Hey, I have been going through depression lately and I have no clue if it is linked to my OCD, and I hate blaming OCD for everything bad thing that is happening up to this point.
The truth is I haven't been diagnosed with OCD, but I know I have it. Let's just say I started having the repetitive thoughts (or whatever they are called) when I was 14 or 15. It was hell, it made me cry and feel helpless. It took hours of my life especially before sleep. I lived in a country where there was no help for people with mental disorder and I didn't even know what to call it back then. Fortunately, I have learned how to cope and eventually overcame the repetitive thoughts I had.

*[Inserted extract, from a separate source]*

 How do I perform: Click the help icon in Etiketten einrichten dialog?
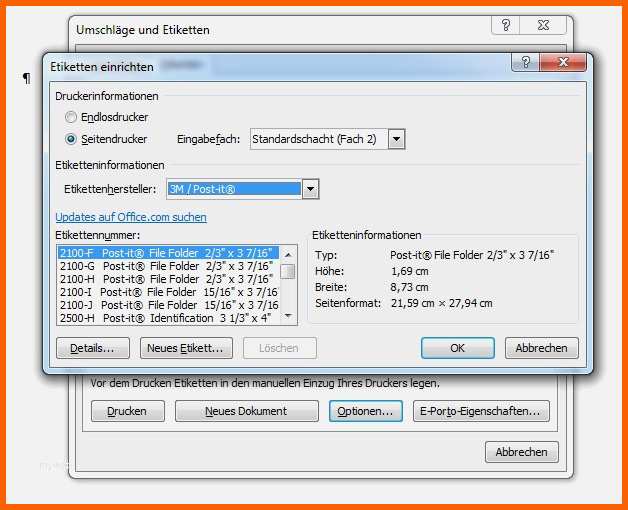(x=525, y=62)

I used to brag to people how I overcome this part of my life and that OCD is not that big of a deal. Until recently. I found out that many things that have been going on in my life were influenced by my OCD. I didn't know that it was more than repetitive thoughts, and now every time I remember something I find that it was there.
I have the tendency to feel responsible or think that I am responsible for many things that happen, and I feel over guilt. I have been going through a lot in the past number of months and I think I am too tired to keep my OCD at bay. Everything feels painful now. I feel alone and depressed. Even though I am surrounded by friends. I want to take time off but I have finals to study for and I have already finished two, and I am definitely not happy with how I preformed, and it is just adding up to that feeling bad pile.
I don't know why I have posted this...... But I just want to try anything.
Thank you if you have read this, it is quite long.